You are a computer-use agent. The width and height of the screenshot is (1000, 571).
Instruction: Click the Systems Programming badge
******
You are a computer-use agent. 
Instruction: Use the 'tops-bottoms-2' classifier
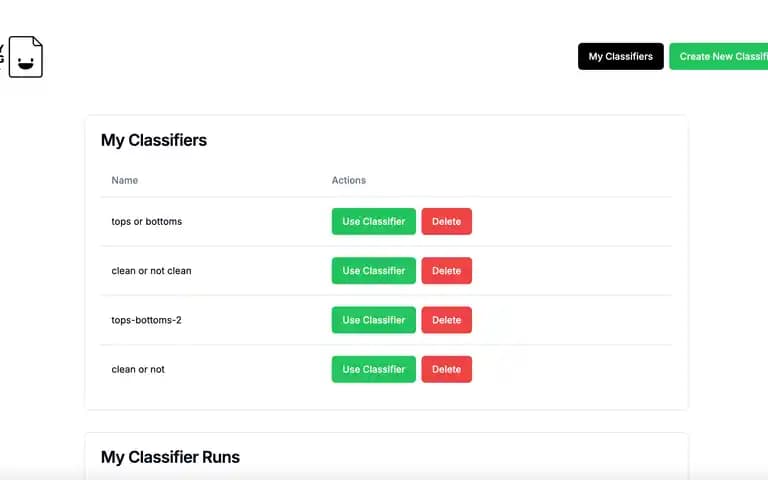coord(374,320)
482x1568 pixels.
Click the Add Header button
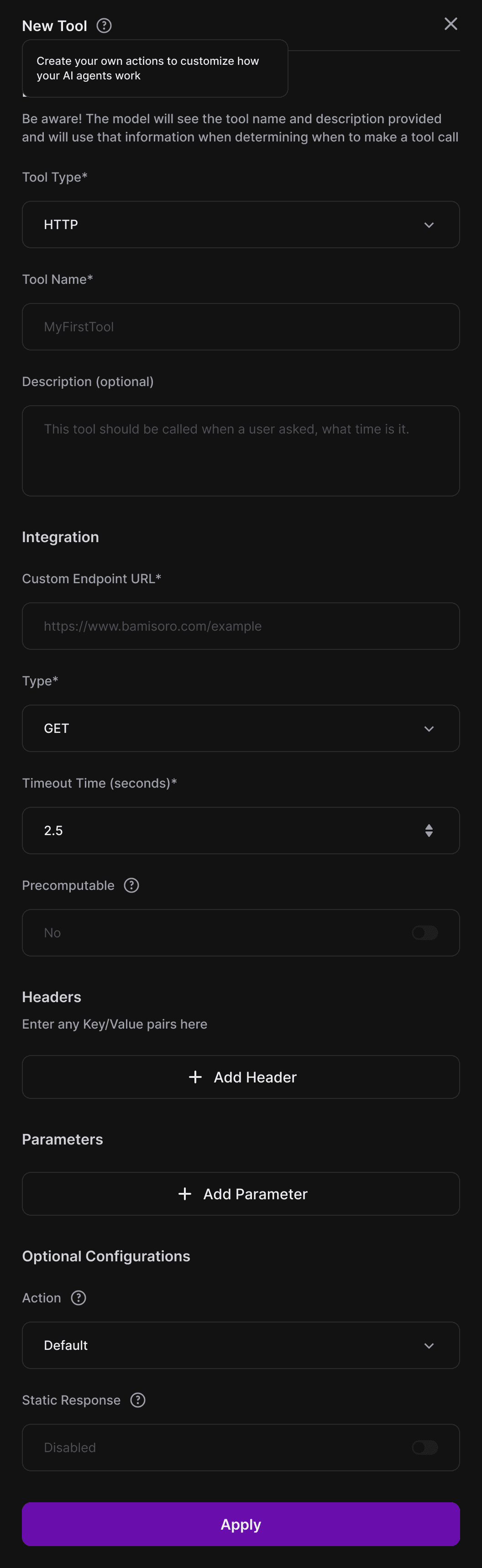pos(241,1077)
******
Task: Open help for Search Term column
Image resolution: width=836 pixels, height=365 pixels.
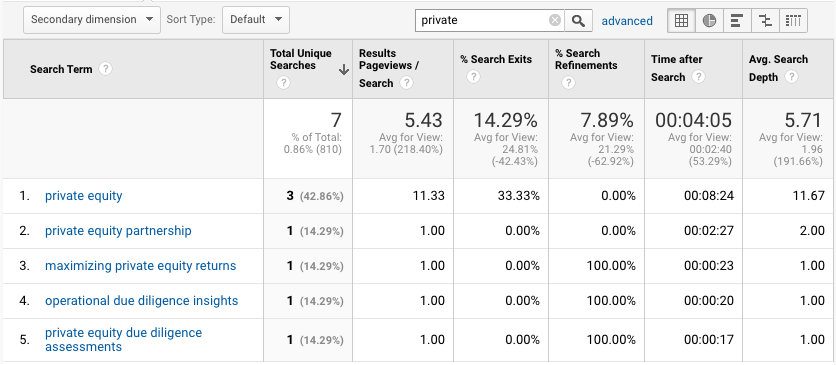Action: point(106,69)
******
• Task details:
Among the entries above, locate the lines containing "You are a computer-use agent. The" and "Instruction: Click the", and transcribe exactly those two lines and all lines between.

• Answer for this exercise:
You are a computer-use agent. The width and height of the screenshot is (1000, 571).
Instruction: Click the Systems Programming badge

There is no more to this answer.